Archive | December, 2009

Blue Moon

30 Dec

The New Year celebration will kick off with a “once in a blue moon” event – literally. Most years have one full moon a month, twelve full moons a year. However, since the lunar cycle is 28 days, each calendar year contains an excess of roughly eleven days which accumulate so that every two to three years there is an “extra” full moon in that given year.
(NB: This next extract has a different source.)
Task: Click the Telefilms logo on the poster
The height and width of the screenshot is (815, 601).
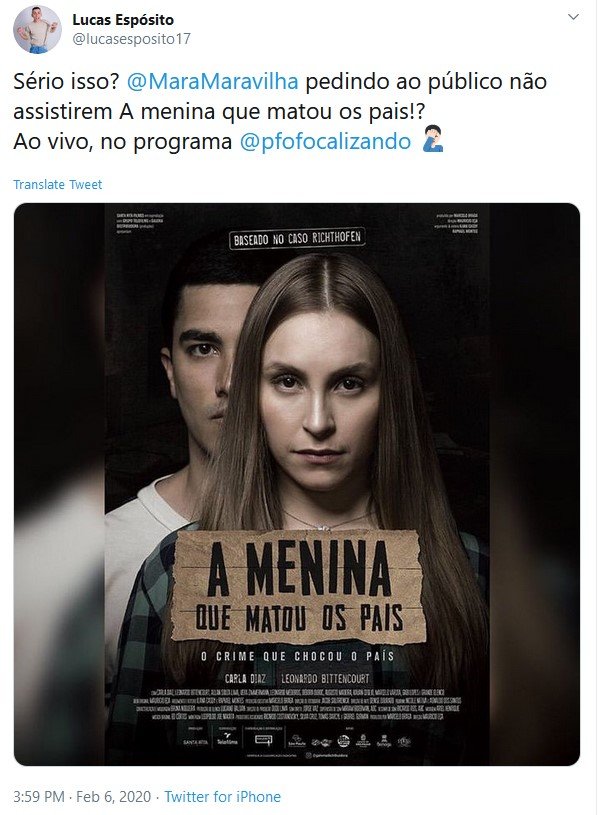Action: (x=227, y=740)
Every 20 years, one month gets two full moons, this year the second one will shine over the New Years Eve festivities.

The full moon will affect tides, so surfers should head to the beach in hopes of catching the high tide before going out to celebrate the new year. From experience I can say with certainty that it’s not smart to go surfing in Northern California in the middle of winter without the proper attire. Despite the wintry weather, I’ll brave the cold and don my wetsuit to safeguard from another close call with hypothermia…

Blue Moon

Besides the astronomical and tidal significance, there is the musical significance of Richard Rodgers and Lorenz Hart’s song. “Blue Moon” has been covered by a myriad of musicians across genres over the years; here are four of my favorites:

no one sings it like Ella:

gotta love Nat King Cole:

still, The Marcels hold a special doo-wop place in my heart:

and my fav punk rockers, MxPx, go for it:


beat the txt

29 Dec

Along with the holidays comes the age-old tradition of hyped up enforcement of drunk driving laws around the country. No doubt you’ve seen the sobriety checkpoints, set up to thwart drunk drivers and deter anyone sober enough to fear arrest. But fear not my liquored-up friends, for technology is on your side… in a sense…

Drivers are using text messages, Twitter, iPhone apps and other savvy tech tools to inform others of sobriety checkpoint locations. While warning others about checkpoints is one thing, using that information to justify drunk driving is quite another. Checkpoints are set up to prevent individuals from driving in the first place and broadcasting this information has the potential to deter drunk individuals from driving. However, people could use location information to come up with routes avoiding these checkpoints and encouraging drunk driving… which is slightly problematic, both for law enforcement and drivers (drunk or not).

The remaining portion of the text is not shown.